**SET OF TASKS**
[A] According to the passage on South Pacific regional ties, how much aid did Australia give in fiscal year 1988-89, not counting its budgetary assistance to Papua New Guinea?
[B] Extend the passage on South Pacific regional ties, picking up after its final sentence.

**TEXT SHOWN**
The South Pacific Forum Secretariat will be seeking, for example, to establish ties with the Association of Southeast Asian Nations (ASEAN).

A key ASEAN member, Indonesia, is likely to be added to the dialogue meeting guest list next year, says Cook Islands Prime Minister Geoffrey Henry.

Another internationalizing factor is that these scattered islands have become the recognized owners of vast marine and as yet undeveloped seabed resources with the establishment of 200-mile exclusive economic zones. Major fishing nations such as Japan, the US, and the Soviet Union must be on good terms with these countries to gain access to their fish.

Australia remains the biggest aid donor in the region. Excluding the $225 million in annual budgetary assistance to Papua New Guinea, a former colony, Australia gave $80 million in fiscal year 1988-89. That's up 20 percent over the previous year and reflects its increased focus on the region. Indeed, Australian Foreign Minister Gareth Evans has just finished his second tour through the region in less than a year.

**INFORMATION SHOWN**
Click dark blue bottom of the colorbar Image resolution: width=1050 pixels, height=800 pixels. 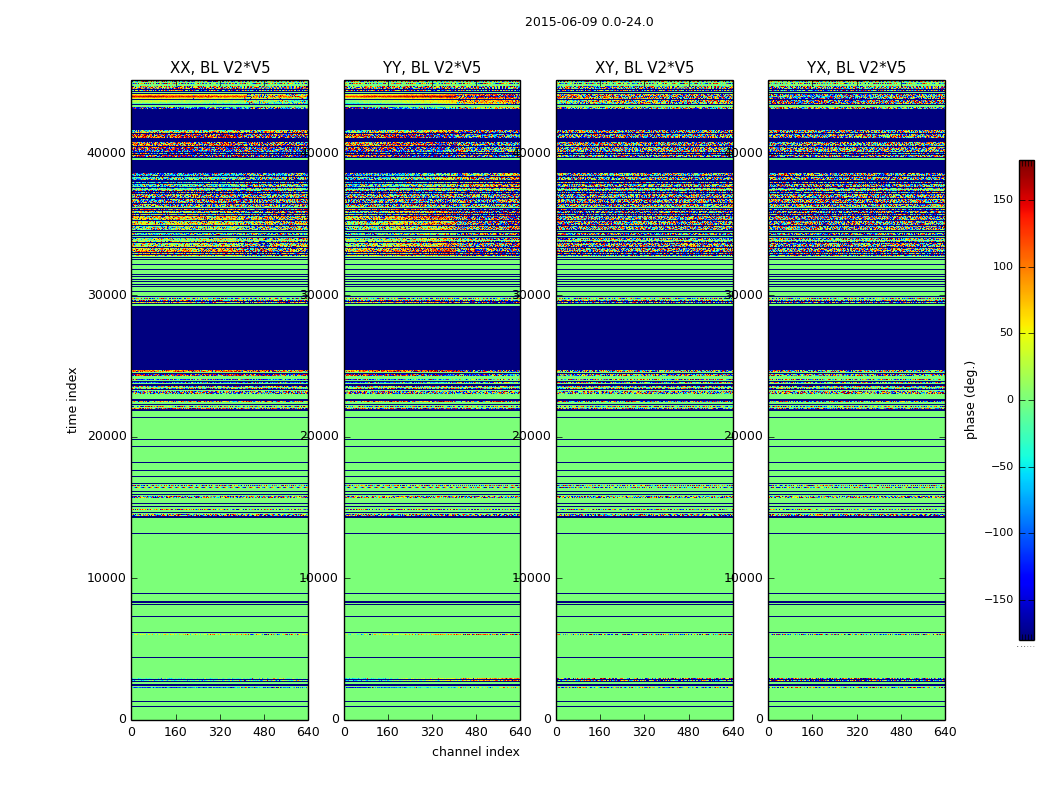(x=1026, y=632)
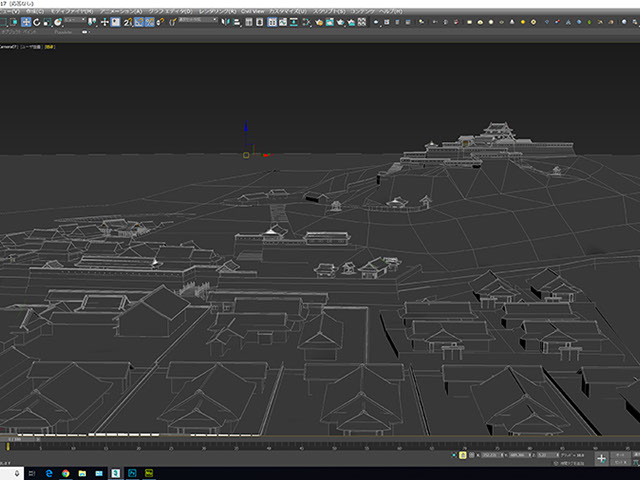
Task: Click the X coordinate field in the status bar
Action: coord(491,454)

**RESULTS BY TASK**
[A] $80 million

[B]
Japan's regional aid now ranks second only to that of Australia.

``Japan's aid flows reflect a burden-sharing role encouraged by the US and a more active commercial presence,'' notes Peter Drysdale of Australia National University's Australia-Japan Research Centre. In addition to fishing interests, Japan is investing heavily in real estate, hotels, and tourism-related projects.

Japan has been criticized for giving aid with commercial strings attached. For example, it may offer money for a water supply system or airport improvement but only for a specific design built by a Japanese firm. But that's changing, notes Mr. Drysdale. This year, grant aid is expected to increase nearly 50 percent from 1988 figures.